N.S. hiding cause of Hyde's death: sister
The sister of a Nova Scotia man whose death in a jail cell prompted a public inquiry is accusing the provincial government of trying to hide the cause of Howard Hyde's death.
Joanna Blair has written a scathing letter to Premier Darrell Dexter, saying she is "shocked and saddened" by the government's official response to the inquiry, released Thursday.
Blair's letter says the government has "failed" her brother and all Nova Scotians because its response is at odds with the inquiry's conclusion that Hyde's death was caused by a struggle with guards whose restraint techniques may have interfered with his breathing.
Instead, Blair says, the government's response revives a medical examiner's conclusion that Hyde died of a condition known as excited delirium due to paranoid schizophrenia — a controversial finding rejected by the head of the inquiry, provincial court judge Anne Derrick.
"This 52-page brochure ... succeeds only in propounding the use of the term 'excited delirium,"' Blair writes in the letter, released Friday.
"We requested the inquiry because we did not believe my brother died of the now renamed 'autonomic hyperarousal state."'
The government's response says the province has yet to clarify its guidelines for the use of stun weapons, saying a "clear understanding of how the use of conducted energy weapons may affect individuals in an autonomic hyperarousal state is needed."
A spokeswoman for Dexter confirmed his office received the letter, but the premier had yet to read it.
Hyde not the culprit in death
In her inquiry report released in December, Derrick said she agreed with one expert who testified that citing excited delirium as a cause of death resulted in Hyde being "identified as the culprit."
"The only useful approach is to understand that Mr. Hyde died because of physiological changes in his body brought on by an intense struggle involving restraint," Derrick wrote. "He did not die because he was mentally ill."
She also said there is considerable controversy within the medical community as to whether excited delirium is a legitimate medical condition.
The issue received considerable scrutiny during Derrick's 11-month inquiry, as it did during the public inquiry into the death of Polish immigrant Robert Dziekanski, who died in October 2007 after he was hit with a stun weapon by a Mountie at Vancouver International Airport.

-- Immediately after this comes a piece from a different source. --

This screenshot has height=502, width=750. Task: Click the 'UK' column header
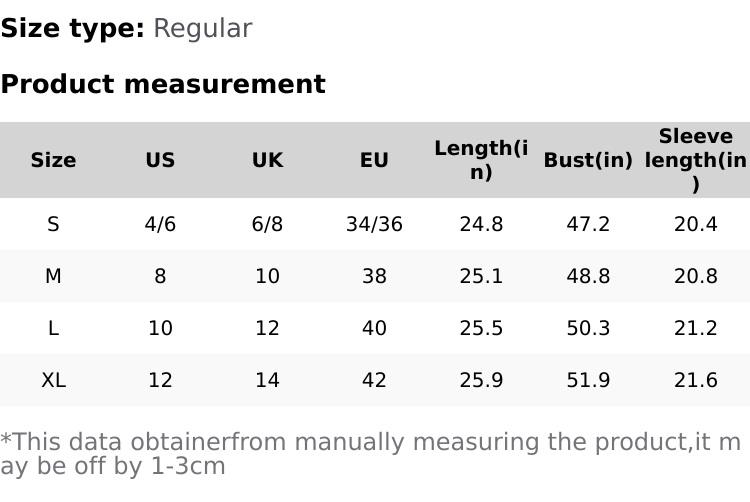(x=267, y=160)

A subsequent independent report commissioned by the RCMP also criticized the use of the term, saying the condition is sometimes used as an excuse to justify firing stun guns.
RCMP restricted stun gun use
In February 2009, the RCMP restricted the use of stun guns to cases involving threats to officers or public safety, confirming that officers had previously been instructed to use the weapons to subdue suspects thought to be in a state of excited delirium.
That term no longer appears in RCMP operational manuals because the force has taken the position that its officers can't be expected to "diagnose conditions."
In her letter, Blair also suggests it was wrong to describe her brother as mentally ill.
"That the government of Nova Scotia could attempt to mask the actual cause of death, restraint, and couch my brother's fate within the fabrication of the ignorant and unthinking terminology of 'mental illness' — a term he never agreed with — is staggeringly disheartening."
During Derrick's inquiry, which wrapped up last June, the judge was told Hyde had been diagnosed with schizophrenia when he was in his 20s.